## Short problem
Write out every one of the rows below word for word, leaving the pictures out.
==== The data
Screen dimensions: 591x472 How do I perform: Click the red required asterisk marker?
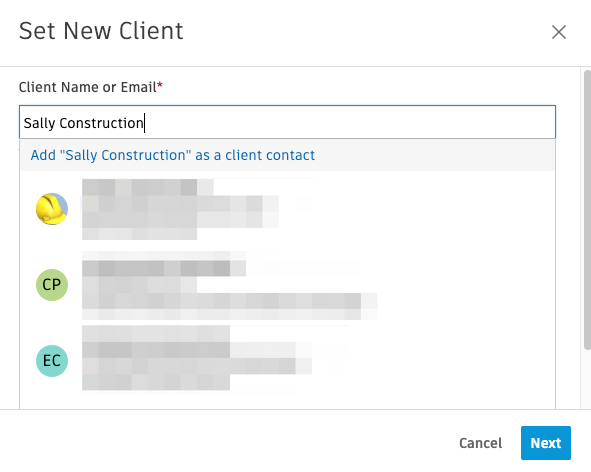pyautogui.click(x=160, y=85)
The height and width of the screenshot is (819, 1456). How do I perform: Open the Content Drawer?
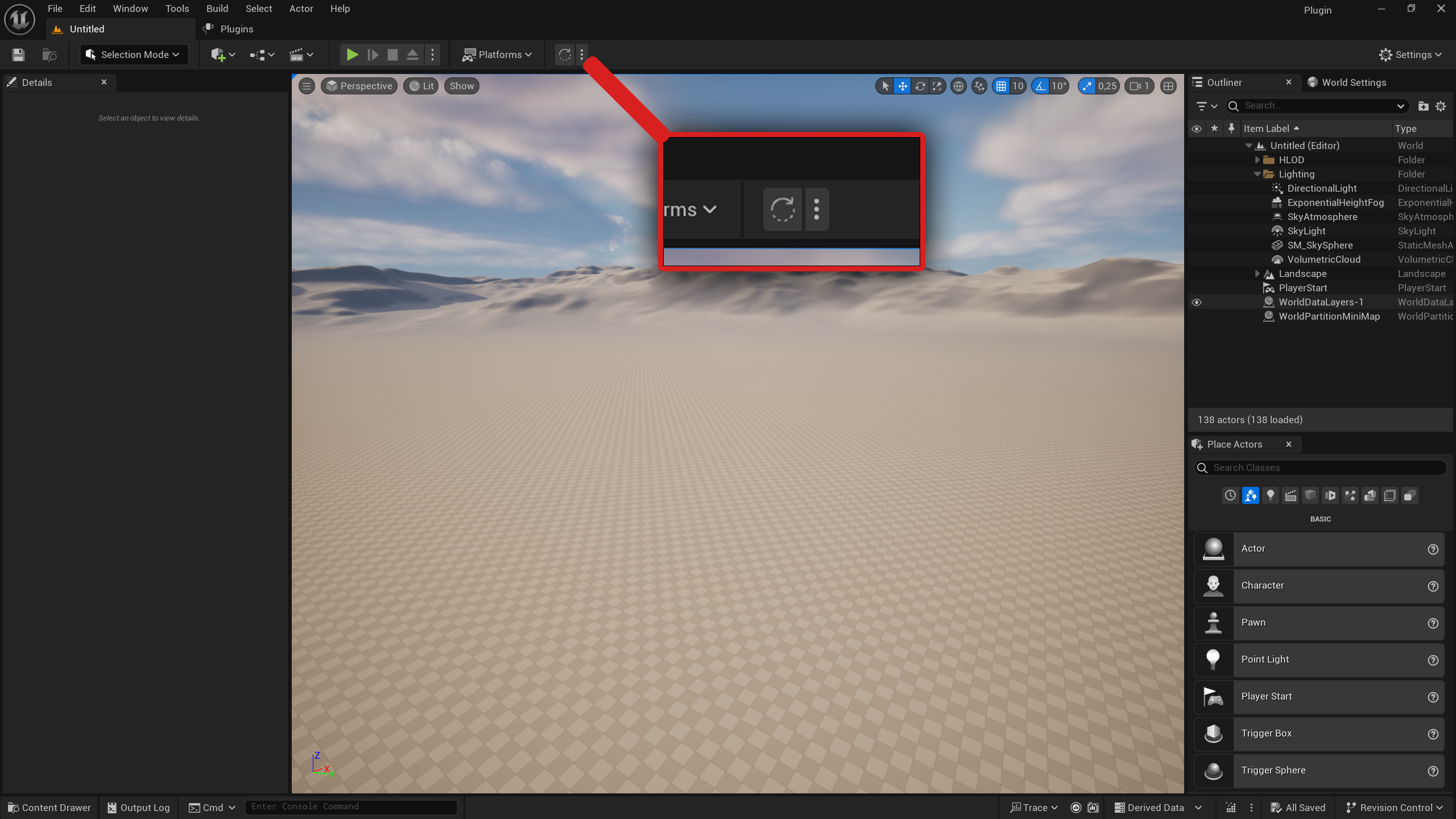coord(49,807)
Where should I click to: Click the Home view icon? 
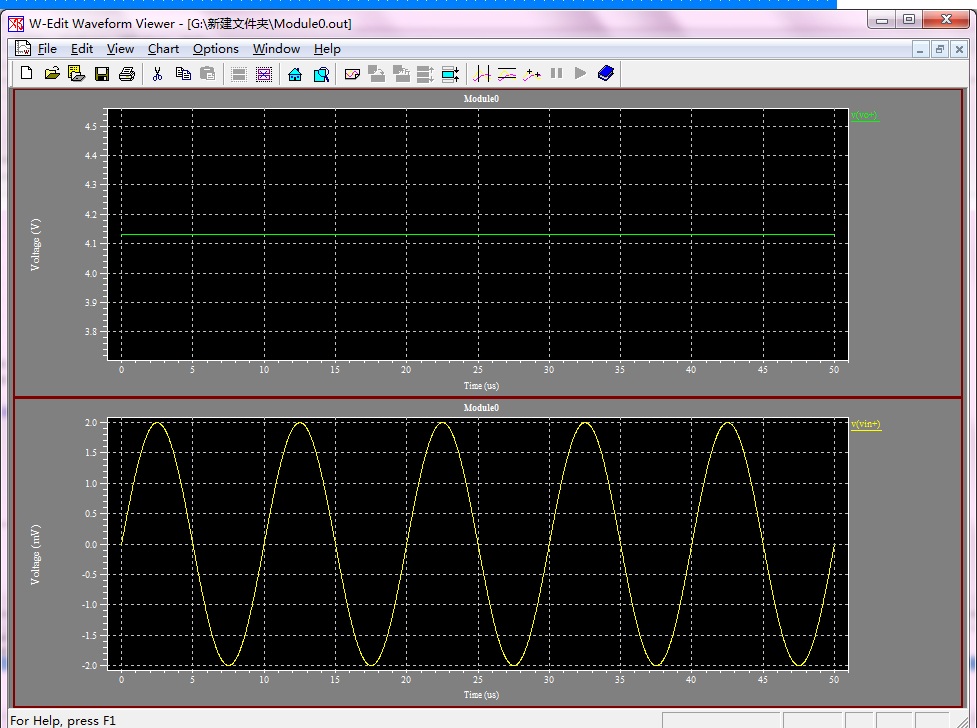coord(295,73)
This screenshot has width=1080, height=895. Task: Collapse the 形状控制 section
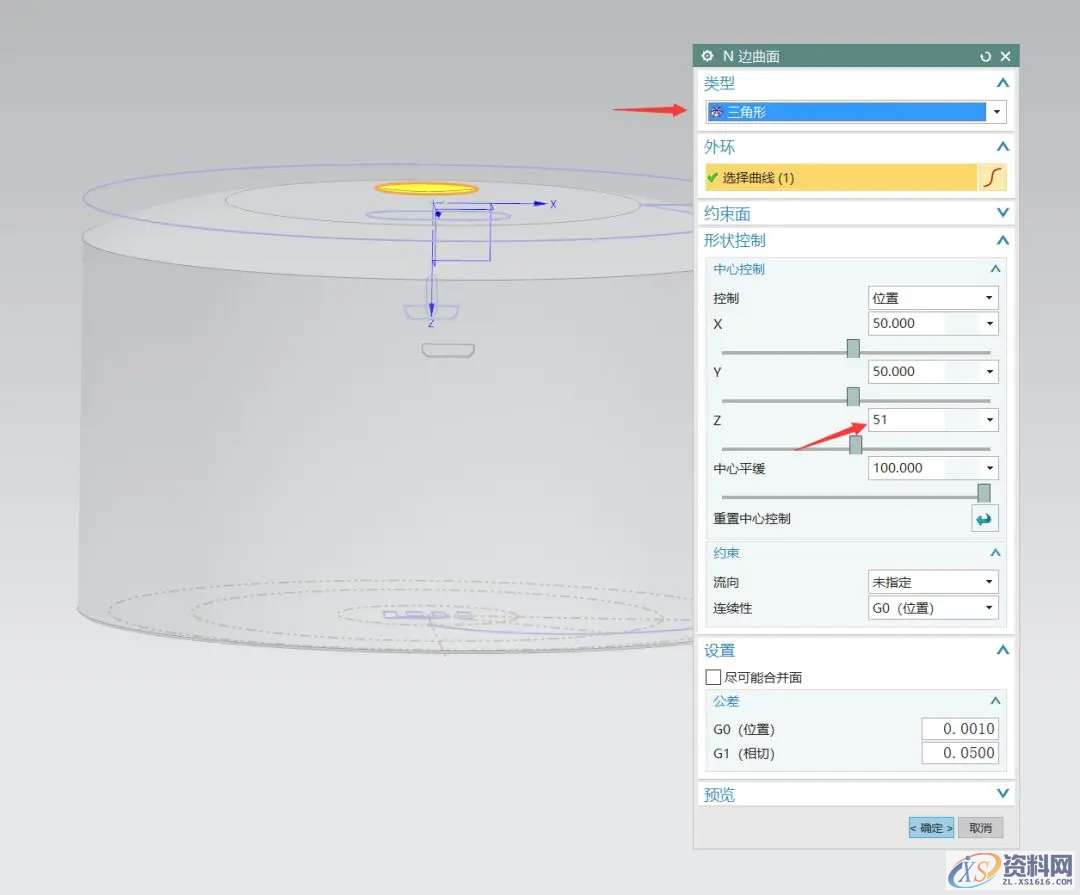tap(1003, 241)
========
## Output of the exercise
Screen dimensions: 591x472 How do I perform: Click the red required asterisk marker?
pyautogui.click(x=160, y=85)
The height and width of the screenshot is (819, 1456). How do I perform: Open the Content Drawer?
coord(49,807)
Where should I click to: Click the Home view icon? 
coord(295,73)
This screenshot has width=1080, height=895. Task: Collapse the 形状控制 section
tap(1003, 241)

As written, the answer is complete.